スマートフォン収納ケースのSlipin(マツバラ アツシ WARPDESIGN)。ホルダー・ストラップ共にデザインバリエーションが豊富

スマートフォンを持ち歩く新しいファッションとして、抜群のフィット感で「着こなす」ことのできる携帯ケース。フタがなく出し入れが簡単なのに落ちにくい構造(特許出願・意匠登録済とのこと)で、さまざまなメーカーのスマートフォンを収納することが可能だ。ホルダーとストラップの色と素材は自由に組み合わせられるので、どんな服にも合わせられるのが嬉しい。

「いいデザイン」と「売れるデザイン」の橋渡し

いかがだっただろうか。ブースでクリエイターの話を聞いていて、どの人にも共通していると感じたのは、「苦労して作りだした作品に対し、我が子のように愛情を感じている」こと。作品の説明をうかがっているだけで、そこに愛がたっぷりと込められているのが伝わってきた。
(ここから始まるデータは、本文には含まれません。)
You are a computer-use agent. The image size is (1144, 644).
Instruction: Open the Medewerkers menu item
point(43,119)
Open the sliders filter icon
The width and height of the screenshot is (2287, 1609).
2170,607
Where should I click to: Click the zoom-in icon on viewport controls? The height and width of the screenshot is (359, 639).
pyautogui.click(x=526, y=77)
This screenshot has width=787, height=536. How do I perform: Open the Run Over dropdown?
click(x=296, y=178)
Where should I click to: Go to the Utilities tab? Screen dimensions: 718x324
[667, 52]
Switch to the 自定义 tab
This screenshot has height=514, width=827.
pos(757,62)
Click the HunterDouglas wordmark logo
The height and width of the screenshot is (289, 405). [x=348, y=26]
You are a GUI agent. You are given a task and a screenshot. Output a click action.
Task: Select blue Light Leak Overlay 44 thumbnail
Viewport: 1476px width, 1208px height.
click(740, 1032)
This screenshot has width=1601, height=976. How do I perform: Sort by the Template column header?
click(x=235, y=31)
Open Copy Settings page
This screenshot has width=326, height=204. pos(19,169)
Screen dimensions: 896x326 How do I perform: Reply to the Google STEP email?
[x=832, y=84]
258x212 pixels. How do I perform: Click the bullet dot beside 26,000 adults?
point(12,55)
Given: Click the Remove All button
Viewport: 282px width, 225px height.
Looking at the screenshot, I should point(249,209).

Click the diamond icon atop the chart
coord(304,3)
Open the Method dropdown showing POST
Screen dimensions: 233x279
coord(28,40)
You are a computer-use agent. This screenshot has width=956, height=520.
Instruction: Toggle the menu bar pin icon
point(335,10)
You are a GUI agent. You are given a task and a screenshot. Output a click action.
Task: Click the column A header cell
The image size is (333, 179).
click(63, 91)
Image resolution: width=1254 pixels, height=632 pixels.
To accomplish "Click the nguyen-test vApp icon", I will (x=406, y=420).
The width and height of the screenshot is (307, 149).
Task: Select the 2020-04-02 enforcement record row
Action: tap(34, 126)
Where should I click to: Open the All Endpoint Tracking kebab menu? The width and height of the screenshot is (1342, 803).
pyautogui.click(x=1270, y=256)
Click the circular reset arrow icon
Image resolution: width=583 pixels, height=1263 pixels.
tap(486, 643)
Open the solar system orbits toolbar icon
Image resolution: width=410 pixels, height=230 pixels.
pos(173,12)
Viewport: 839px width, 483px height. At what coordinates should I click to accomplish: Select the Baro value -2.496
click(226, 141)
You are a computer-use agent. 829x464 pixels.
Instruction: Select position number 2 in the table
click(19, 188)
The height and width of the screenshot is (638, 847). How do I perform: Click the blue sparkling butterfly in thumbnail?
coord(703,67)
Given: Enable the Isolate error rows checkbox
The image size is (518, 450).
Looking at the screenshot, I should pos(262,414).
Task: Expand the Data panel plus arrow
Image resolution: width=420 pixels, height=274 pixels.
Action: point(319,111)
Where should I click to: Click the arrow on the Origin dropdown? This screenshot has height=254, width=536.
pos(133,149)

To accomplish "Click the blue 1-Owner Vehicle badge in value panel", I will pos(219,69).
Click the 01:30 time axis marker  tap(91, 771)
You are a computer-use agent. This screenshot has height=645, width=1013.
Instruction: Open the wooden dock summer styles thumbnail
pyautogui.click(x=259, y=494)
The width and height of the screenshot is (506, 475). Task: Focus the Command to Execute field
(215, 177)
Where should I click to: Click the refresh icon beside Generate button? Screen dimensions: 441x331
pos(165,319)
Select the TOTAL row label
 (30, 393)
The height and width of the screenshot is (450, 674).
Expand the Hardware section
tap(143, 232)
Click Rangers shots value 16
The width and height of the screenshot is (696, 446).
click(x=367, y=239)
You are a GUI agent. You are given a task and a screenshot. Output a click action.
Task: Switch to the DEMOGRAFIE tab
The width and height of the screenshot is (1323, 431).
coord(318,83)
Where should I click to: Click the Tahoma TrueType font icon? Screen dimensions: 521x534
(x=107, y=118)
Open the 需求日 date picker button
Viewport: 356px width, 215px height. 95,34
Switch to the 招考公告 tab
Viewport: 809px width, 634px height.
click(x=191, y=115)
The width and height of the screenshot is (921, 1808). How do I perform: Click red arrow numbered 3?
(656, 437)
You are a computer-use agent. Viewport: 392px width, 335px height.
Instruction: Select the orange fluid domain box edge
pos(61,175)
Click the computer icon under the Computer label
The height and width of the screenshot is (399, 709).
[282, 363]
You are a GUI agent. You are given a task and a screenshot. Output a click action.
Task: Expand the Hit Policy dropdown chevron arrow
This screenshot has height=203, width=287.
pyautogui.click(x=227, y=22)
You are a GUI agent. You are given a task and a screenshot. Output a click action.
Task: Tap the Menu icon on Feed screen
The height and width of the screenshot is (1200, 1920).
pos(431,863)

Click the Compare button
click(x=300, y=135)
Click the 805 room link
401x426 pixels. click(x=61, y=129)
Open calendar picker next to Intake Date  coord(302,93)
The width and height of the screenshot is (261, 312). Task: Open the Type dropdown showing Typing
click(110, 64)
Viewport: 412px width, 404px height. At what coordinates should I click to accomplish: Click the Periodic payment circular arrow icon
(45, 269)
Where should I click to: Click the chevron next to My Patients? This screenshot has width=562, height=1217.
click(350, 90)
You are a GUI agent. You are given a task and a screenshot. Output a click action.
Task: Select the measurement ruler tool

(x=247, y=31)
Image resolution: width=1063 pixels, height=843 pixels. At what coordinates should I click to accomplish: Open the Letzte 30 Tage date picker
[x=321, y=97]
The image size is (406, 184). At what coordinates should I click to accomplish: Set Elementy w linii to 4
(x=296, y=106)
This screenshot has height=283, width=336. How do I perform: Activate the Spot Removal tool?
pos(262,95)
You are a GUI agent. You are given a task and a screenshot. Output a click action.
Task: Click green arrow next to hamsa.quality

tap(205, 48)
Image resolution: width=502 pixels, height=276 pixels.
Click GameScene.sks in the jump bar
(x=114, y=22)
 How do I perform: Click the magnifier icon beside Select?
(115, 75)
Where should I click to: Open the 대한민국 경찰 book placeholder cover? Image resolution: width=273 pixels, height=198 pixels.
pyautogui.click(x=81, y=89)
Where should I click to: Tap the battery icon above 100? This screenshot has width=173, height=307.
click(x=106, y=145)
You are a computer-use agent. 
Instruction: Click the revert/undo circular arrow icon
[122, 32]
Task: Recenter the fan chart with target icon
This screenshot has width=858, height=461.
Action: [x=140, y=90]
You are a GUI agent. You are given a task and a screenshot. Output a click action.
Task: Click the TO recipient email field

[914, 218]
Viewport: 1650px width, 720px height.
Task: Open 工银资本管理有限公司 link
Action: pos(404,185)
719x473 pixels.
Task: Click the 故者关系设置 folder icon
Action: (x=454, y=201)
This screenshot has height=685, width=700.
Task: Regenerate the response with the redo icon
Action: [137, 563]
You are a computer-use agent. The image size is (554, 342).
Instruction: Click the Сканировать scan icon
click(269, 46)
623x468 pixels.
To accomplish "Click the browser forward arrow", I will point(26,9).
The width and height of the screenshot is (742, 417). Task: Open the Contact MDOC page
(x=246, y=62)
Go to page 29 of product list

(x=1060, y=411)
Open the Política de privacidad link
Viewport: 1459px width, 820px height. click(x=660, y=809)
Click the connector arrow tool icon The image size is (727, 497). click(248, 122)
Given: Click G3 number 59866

「いいデザイン」と「売れるデザイン」の間には、いつだって見えない大きな川があると筆者は考える。今回の特別企画がそこに橋をかけるものとして、日本のクリエイターやデザイン業界を輝かせるものであったら、と思う。企画コンセプトからも分かる通り、まだ通常ルートで販売されていないものが多いので、うっかり一目ぼれして「どうしてもいますぐ欲しい!」という人は、クリエイターとじかにコンタクトをとってみるのもいいだろう。